---------- Entries provided ----------

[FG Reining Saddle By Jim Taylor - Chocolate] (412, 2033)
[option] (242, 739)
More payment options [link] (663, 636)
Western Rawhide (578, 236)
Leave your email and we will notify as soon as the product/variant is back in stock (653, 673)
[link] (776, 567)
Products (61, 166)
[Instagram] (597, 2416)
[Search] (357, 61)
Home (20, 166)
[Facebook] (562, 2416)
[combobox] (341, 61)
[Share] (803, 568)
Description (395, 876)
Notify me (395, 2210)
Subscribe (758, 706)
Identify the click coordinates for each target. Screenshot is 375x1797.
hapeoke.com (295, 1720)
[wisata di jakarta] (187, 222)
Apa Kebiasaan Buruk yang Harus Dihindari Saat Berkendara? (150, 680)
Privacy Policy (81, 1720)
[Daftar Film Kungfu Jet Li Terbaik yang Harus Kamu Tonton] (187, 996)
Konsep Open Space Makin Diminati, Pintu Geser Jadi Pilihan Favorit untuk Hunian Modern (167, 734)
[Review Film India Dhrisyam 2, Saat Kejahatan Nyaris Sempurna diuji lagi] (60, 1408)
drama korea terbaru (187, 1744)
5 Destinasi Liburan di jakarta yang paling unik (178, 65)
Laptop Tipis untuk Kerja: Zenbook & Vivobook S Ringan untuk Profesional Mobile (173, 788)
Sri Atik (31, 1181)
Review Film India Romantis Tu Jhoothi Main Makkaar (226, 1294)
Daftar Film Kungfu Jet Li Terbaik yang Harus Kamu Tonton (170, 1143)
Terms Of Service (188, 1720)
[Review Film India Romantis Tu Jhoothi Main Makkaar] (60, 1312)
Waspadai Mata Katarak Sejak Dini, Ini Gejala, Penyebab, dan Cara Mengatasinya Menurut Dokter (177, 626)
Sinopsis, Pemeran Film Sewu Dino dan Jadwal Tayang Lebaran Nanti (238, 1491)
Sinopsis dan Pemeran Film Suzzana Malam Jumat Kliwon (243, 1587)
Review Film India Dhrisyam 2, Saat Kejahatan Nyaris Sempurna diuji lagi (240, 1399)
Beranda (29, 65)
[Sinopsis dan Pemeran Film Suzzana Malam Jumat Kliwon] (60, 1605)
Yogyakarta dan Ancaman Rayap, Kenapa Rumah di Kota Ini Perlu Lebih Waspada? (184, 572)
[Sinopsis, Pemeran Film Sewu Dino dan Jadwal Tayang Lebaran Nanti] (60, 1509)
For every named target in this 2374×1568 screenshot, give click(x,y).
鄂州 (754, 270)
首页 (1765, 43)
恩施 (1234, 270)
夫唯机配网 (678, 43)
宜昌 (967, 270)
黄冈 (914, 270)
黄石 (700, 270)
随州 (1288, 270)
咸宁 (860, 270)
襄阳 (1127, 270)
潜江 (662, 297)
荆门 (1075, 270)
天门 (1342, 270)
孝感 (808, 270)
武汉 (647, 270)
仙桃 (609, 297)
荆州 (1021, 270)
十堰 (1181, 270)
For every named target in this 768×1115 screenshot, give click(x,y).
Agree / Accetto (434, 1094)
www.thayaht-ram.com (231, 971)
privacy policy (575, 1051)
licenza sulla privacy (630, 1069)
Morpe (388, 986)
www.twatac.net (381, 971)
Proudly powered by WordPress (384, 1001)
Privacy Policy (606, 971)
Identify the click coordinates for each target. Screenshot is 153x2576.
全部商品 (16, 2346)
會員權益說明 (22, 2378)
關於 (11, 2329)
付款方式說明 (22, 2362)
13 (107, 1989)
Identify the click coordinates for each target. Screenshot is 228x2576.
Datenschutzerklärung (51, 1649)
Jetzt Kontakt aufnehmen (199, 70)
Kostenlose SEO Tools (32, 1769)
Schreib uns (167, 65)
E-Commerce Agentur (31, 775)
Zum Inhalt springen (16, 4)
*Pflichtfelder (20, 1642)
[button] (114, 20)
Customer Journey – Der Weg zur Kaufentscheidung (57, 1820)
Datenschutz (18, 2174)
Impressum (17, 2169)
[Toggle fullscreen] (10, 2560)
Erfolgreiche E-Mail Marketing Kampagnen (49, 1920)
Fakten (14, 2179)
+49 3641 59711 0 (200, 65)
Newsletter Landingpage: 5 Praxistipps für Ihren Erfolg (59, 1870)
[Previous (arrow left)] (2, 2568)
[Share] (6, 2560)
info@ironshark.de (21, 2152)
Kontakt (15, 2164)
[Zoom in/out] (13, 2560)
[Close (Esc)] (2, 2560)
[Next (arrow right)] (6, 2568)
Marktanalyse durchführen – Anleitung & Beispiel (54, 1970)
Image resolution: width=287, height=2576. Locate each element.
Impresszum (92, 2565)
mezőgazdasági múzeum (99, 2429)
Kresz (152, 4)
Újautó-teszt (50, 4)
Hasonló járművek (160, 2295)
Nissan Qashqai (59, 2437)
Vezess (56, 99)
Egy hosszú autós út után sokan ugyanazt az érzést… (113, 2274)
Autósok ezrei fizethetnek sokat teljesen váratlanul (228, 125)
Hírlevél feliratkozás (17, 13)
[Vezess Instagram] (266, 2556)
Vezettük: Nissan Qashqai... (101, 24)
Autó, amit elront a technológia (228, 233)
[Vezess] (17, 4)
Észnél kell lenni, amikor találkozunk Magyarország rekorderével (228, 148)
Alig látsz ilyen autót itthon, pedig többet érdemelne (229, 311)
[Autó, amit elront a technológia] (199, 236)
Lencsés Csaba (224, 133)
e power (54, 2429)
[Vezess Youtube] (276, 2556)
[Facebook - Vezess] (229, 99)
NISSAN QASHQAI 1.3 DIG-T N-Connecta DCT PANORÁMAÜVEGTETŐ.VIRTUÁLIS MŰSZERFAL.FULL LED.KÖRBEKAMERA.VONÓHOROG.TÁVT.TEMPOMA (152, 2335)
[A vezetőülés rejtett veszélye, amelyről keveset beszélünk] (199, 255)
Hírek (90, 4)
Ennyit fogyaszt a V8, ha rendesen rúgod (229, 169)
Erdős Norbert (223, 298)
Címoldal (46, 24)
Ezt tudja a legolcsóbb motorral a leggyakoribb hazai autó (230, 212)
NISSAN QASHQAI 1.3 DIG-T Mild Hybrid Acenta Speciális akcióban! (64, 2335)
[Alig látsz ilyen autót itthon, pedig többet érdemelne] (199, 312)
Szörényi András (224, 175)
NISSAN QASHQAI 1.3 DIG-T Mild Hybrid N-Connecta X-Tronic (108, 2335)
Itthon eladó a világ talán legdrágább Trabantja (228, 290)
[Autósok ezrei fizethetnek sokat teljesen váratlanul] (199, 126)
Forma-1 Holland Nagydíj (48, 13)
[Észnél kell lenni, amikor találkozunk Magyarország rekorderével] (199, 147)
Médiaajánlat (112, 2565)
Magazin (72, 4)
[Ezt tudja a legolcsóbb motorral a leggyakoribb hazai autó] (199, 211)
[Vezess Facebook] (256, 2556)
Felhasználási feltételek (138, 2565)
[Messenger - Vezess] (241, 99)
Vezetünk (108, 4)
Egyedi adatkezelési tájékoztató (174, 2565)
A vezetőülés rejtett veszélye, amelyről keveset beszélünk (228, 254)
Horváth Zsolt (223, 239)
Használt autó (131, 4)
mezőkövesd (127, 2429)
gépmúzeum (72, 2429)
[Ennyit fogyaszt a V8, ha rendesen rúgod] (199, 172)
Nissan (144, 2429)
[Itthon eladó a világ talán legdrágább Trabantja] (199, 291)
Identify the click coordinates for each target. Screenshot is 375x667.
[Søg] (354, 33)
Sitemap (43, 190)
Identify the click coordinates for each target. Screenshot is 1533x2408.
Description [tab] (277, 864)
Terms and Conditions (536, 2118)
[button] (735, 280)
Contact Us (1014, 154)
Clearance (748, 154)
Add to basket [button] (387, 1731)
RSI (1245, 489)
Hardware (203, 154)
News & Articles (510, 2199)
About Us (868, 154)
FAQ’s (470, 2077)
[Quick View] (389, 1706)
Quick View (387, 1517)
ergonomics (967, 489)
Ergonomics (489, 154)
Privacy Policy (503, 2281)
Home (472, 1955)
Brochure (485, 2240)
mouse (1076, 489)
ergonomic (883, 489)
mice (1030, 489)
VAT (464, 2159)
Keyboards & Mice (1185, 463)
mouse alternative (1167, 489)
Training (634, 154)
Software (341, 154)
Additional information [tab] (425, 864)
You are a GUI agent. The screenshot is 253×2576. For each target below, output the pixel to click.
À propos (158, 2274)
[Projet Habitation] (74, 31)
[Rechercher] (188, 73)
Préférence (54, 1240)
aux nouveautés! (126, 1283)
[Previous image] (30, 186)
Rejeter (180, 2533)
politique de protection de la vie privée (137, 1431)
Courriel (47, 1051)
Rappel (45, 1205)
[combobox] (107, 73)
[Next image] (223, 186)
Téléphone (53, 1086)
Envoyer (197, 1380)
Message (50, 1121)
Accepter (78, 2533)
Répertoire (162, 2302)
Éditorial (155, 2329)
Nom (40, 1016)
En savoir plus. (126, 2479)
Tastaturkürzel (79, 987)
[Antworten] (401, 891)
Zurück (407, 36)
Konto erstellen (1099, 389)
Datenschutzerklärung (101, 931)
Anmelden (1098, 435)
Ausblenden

----------

Exercise prompt
Where the data above reaches the line holding "Screenshot is 1533x2408.", begin printing, and stop after the line holding "Rejeter (180, 2533)". Each line must be reproduced exactly, with nothing else added.

Response
Identify the click coordinates for each target. Screenshot is 1533x2408.
Description [tab] (277, 864)
Terms and Conditions (536, 2118)
[button] (735, 280)
Contact Us (1014, 154)
Clearance (748, 154)
Add to basket [button] (387, 1731)
RSI (1245, 489)
Hardware (203, 154)
News & Articles (510, 2199)
About Us (868, 154)
FAQ’s (470, 2077)
[Quick View] (389, 1706)
Quick View (387, 1517)
ergonomics (967, 489)
Ergonomics (489, 154)
Privacy Policy (503, 2281)
Home (472, 1955)
Brochure (485, 2240)
mouse (1076, 489)
ergonomic (883, 489)
mice (1030, 489)
VAT (464, 2159)
Keyboards & Mice (1185, 463)
mouse alternative (1167, 489)
Training (634, 154)
Software (341, 154)
Additional information [tab] (425, 864)
You are a GUI agent. The screenshot is 253×2576. For each target below, output the pixel to click.
À propos (158, 2274)
[Projet Habitation] (74, 31)
[Rechercher] (188, 73)
Préférence (54, 1240)
aux nouveautés! (126, 1283)
[Previous image] (30, 186)
Rejeter (180, 2533)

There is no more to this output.